El sábado a la noche, después de comer, A. propuso que fuéramos de ronda, a verificar el espanto de la vida nocturna en Buenos Aires. Accedí de mal grado, un poco como homenaje a una vieja amistad y otro poco por auténtica curiosidad. Decidimos no un itinerario pero sí un campo de operaciones: no pensábamos llegar hasta Palermo.
La primera parada fue Contramano. A la una y media de la mañana, una apretada sucesión de caras atónitas (no menos de 100) llegaban a la avenida Santa Fe. Diligente como soy, me acerqué al custodio de la escalera que baja a ese sótano mítico (en el cual, por ley, no debería haber más de 200 personas, una fiesta familiar) y le pregunté cuál era el sistema: "Sale gente, entra gente", me contestó lacónico. Me di cuenta de que íbamos a perder la noche haciendo cola para un descensus ad inferos para el cual yo ya no tengo vocación. Nos fuimos caminando por Santa Fe mientras A. le pasaba a C., que iba a reunirse con nosotros más tarde, el parte correspondiente a nuestra primera expedición. La calle era un hervidero de personas. En Babieka, S. se encontró con D. y un grupo de personas. Hubiera sido conveniente que allí nos quedáramos, pero estábamos dispuestos a una inspección masiva y generalizada.
La segunda parada fue en un sótano (¡otro!) de la calle Ayacucho donde, sospechosamente, no había cola. S. y yo bajamos (había olor a humedad y a encierro en la escalera) sólo para comprobar que en el lugar no había nadie. Enfilamos hacia Glam (A. informó por celular el nuevo destino), en Anchorena y Paraguay. El lugar estaba cerrado a cal y canto y un lacónico cartel informaba las circunstancias del candado (son las de público conocimiento). C. ordenó, via celular, que fuéramos a Chueca, un lugar diminuto al que habíamos ido a comer con S. hace como dos años. ¡Estaba abierto! Y atestado de gente. A duras penas conseguimos llegar a la barra y encargar dos margaritas (por pura inercia porque ya sabemos qué se puede esperar de las margaritas servidas en lugares así).
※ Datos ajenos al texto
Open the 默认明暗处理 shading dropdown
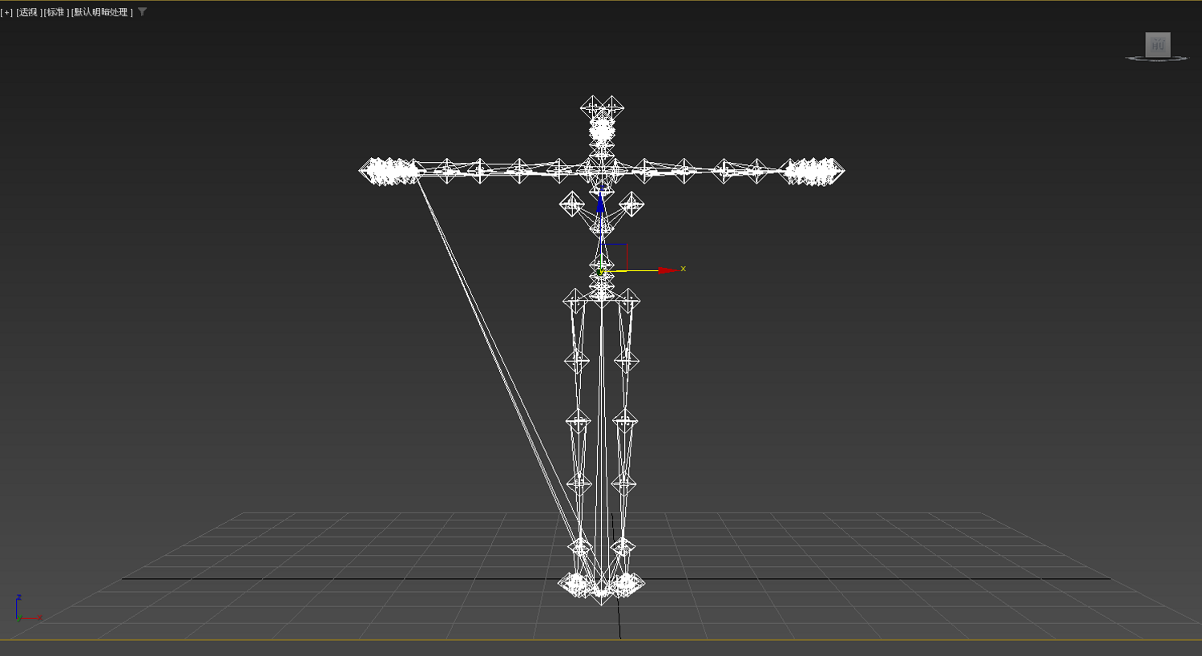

Imposible era moverse (no digo bailar, sino tan solo levantar el brazo para llevarse el vaso a la boca) de modo que nos instalamos en un patiecito módico que hay delante de los baños. Contra nuestra expectativa, allí tampoco corría aire. Malhumorado, contabilicé más personas por metro cuadrado que las permitidas (¡y muchísimas más que las necesarias!). Cuando llegó C. y pudimos abandonar sin culpas a A. emprendimos la retirada. "¡Cuánta loca tarada!", dije. Con lo linda que estaba la noche para estar al aire libre, a quién se le ocurre encerrarse en esos antros minúsculos y atiborrados a escuchar canciones viejas de Madonna.
Pasará mucho tiempo, supongo, hasta que podamos instalarnos sin conflicto en las viejas ideas de "diversión". Mejor sería cambiarlo todo, pero a lo mejor ya es tarde también para eso.